Work required:
Word for word, restate each entry that appears below.

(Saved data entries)
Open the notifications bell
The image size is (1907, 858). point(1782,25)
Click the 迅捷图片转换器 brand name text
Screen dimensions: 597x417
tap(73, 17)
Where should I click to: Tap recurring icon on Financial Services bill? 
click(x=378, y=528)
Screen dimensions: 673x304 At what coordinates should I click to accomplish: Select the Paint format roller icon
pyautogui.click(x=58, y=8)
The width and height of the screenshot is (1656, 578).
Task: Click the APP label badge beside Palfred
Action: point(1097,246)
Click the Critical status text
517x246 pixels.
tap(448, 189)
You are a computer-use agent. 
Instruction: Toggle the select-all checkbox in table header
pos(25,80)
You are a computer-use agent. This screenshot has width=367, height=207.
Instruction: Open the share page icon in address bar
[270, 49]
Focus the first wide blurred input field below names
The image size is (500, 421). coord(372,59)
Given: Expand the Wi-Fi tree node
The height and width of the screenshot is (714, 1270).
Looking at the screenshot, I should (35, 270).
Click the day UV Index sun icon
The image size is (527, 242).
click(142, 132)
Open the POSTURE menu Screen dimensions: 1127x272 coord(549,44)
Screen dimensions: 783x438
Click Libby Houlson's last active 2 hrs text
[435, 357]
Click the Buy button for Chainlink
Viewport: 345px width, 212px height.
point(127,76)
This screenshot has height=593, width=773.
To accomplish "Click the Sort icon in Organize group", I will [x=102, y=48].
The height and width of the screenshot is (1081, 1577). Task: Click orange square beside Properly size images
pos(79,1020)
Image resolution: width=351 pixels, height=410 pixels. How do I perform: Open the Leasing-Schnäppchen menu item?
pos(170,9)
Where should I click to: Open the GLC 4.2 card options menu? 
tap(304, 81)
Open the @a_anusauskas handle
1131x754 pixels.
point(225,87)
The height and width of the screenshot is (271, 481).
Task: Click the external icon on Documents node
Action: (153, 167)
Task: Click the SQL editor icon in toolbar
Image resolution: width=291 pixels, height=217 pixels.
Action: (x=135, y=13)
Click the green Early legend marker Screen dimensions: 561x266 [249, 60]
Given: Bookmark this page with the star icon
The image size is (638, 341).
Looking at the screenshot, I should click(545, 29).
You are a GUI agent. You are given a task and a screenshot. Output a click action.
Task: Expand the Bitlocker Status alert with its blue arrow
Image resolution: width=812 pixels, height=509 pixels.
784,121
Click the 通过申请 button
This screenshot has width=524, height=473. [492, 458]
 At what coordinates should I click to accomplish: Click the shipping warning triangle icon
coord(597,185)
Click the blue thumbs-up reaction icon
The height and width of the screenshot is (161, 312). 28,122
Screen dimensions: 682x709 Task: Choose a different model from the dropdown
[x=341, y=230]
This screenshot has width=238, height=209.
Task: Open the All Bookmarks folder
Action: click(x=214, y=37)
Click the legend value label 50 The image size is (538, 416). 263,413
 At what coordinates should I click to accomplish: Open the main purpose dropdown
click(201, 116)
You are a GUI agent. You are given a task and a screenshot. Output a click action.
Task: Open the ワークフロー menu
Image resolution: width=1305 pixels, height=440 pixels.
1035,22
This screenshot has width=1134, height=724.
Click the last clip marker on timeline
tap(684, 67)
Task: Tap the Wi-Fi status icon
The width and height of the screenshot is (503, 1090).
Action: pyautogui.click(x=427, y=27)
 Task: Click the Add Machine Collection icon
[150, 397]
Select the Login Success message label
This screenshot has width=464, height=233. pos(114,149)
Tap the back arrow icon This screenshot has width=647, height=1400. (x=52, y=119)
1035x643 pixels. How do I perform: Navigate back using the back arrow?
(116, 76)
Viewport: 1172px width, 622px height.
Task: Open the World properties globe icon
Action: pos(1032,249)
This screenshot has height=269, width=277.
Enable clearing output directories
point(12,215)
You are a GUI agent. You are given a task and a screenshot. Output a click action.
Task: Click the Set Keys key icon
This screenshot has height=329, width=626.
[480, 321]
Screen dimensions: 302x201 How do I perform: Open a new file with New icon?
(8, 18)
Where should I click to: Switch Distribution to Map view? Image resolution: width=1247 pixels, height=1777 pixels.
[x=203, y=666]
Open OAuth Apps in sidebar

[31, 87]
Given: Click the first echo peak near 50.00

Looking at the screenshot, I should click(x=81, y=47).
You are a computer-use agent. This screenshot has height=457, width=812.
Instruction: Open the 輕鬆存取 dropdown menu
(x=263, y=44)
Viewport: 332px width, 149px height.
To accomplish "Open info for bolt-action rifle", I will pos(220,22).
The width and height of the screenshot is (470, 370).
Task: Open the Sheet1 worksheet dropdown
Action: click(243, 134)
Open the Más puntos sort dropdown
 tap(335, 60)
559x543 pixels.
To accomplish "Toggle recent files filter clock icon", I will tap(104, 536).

Answer to this problem:
Open the notifications bell
The image size is (1907, 858). point(1782,25)
Click the 迅捷图片转换器 brand name text
Screen dimensions: 597x417
tap(73, 17)
Where should I click to: Tap recurring icon on Financial Services bill? 
click(x=378, y=528)
Screen dimensions: 673x304 At what coordinates should I click to accomplish: Select the Paint format roller icon
pyautogui.click(x=58, y=8)
The width and height of the screenshot is (1656, 578).
Task: Click the APP label badge beside Palfred
Action: point(1097,246)
Click the Critical status text
517x246 pixels.
tap(448, 189)
You are a computer-use agent. 
Instruction: Toggle the select-all checkbox in table header
pos(25,80)
You are a computer-use agent. This screenshot has width=367, height=207.
Instruction: Open the share page icon in address bar
[270, 49]
Focus the first wide blurred input field below names
The image size is (500, 421). coord(372,59)
Given: Expand the Wi-Fi tree node
The height and width of the screenshot is (714, 1270).
Looking at the screenshot, I should (35, 270).
Click the day UV Index sun icon
The image size is (527, 242).
click(142, 132)
Open the POSTURE menu Screen dimensions: 1127x272 coord(549,44)
Screen dimensions: 783x438
Click Libby Houlson's last active 2 hrs text
[435, 357]
Click the Buy button for Chainlink
Viewport: 345px width, 212px height.
point(127,76)
This screenshot has height=593, width=773.
To accomplish "Click the Sort icon in Organize group", I will [x=102, y=48].
The height and width of the screenshot is (1081, 1577). Task: Click orange square beside Properly size images
pos(79,1020)
Image resolution: width=351 pixels, height=410 pixels. How do I perform: Open the Leasing-Schnäppchen menu item?
pos(170,9)
Where should I click to: Open the GLC 4.2 card options menu? 
tap(304, 81)
Open the @a_anusauskas handle
1131x754 pixels.
point(225,87)
The height and width of the screenshot is (271, 481).
Task: Click the external icon on Documents node
Action: (153, 167)
Task: Click the SQL editor icon in toolbar
Image resolution: width=291 pixels, height=217 pixels.
Action: (x=135, y=13)
Click the green Early legend marker Screen dimensions: 561x266 [249, 60]
Given: Bookmark this page with the star icon
The image size is (638, 341).
Looking at the screenshot, I should click(545, 29).
You are a GUI agent. You are given a task and a screenshot. Output a click action.
Task: Expand the Bitlocker Status alert with its blue arrow
Image resolution: width=812 pixels, height=509 pixels.
784,121
Click the 通过申请 button
This screenshot has width=524, height=473. [492, 458]
 At what coordinates should I click to accomplish: Click the shipping warning triangle icon
coord(597,185)
Click the blue thumbs-up reaction icon
The height and width of the screenshot is (161, 312). 28,122
Screen dimensions: 682x709 Task: Choose a different model from the dropdown
[x=341, y=230]
This screenshot has width=238, height=209.
Task: Open the All Bookmarks folder
Action: click(x=214, y=37)
Click the legend value label 50 The image size is (538, 416). 263,413
 At what coordinates should I click to accomplish: Open the main purpose dropdown
click(201, 116)
You are a GUI agent. You are given a task and a screenshot. Output a click action.
Task: Open the ワークフロー menu
Image resolution: width=1305 pixels, height=440 pixels.
1035,22
This screenshot has width=1134, height=724.
Click the last clip marker on timeline
tap(684, 67)
Task: Tap the Wi-Fi status icon
The width and height of the screenshot is (503, 1090).
Action: pyautogui.click(x=427, y=27)
 Task: Click the Add Machine Collection icon
[150, 397]
Select the Login Success message label
This screenshot has width=464, height=233. pos(114,149)
Tap the back arrow icon This screenshot has width=647, height=1400. (x=52, y=119)
1035x643 pixels. How do I perform: Navigate back using the back arrow?
(116, 76)
Viewport: 1172px width, 622px height.
Task: Open the World properties globe icon
Action: pos(1032,249)
This screenshot has height=269, width=277.
Enable clearing output directories
point(12,215)
You are a GUI agent. You are given a task and a screenshot. Output a click action.
Task: Click the Set Keys key icon
This screenshot has height=329, width=626.
[480, 321]
Screen dimensions: 302x201 How do I perform: Open a new file with New icon?
(8, 18)
Where should I click to: Switch Distribution to Map view? Image resolution: width=1247 pixels, height=1777 pixels.
[x=203, y=666]
Open OAuth Apps in sidebar

[31, 87]
Given: Click the first echo peak near 50.00

Looking at the screenshot, I should click(x=81, y=47).
You are a computer-use agent. This screenshot has height=457, width=812.
Instruction: Open the 輕鬆存取 dropdown menu
(x=263, y=44)
Viewport: 332px width, 149px height.
To accomplish "Open info for bolt-action rifle", I will pos(220,22).
The width and height of the screenshot is (470, 370).
Task: Open the Sheet1 worksheet dropdown
Action: click(243, 134)
Open the Más puntos sort dropdown
 tap(335, 60)
559x543 pixels.
To accomplish "Toggle recent files filter clock icon", I will tap(104, 536).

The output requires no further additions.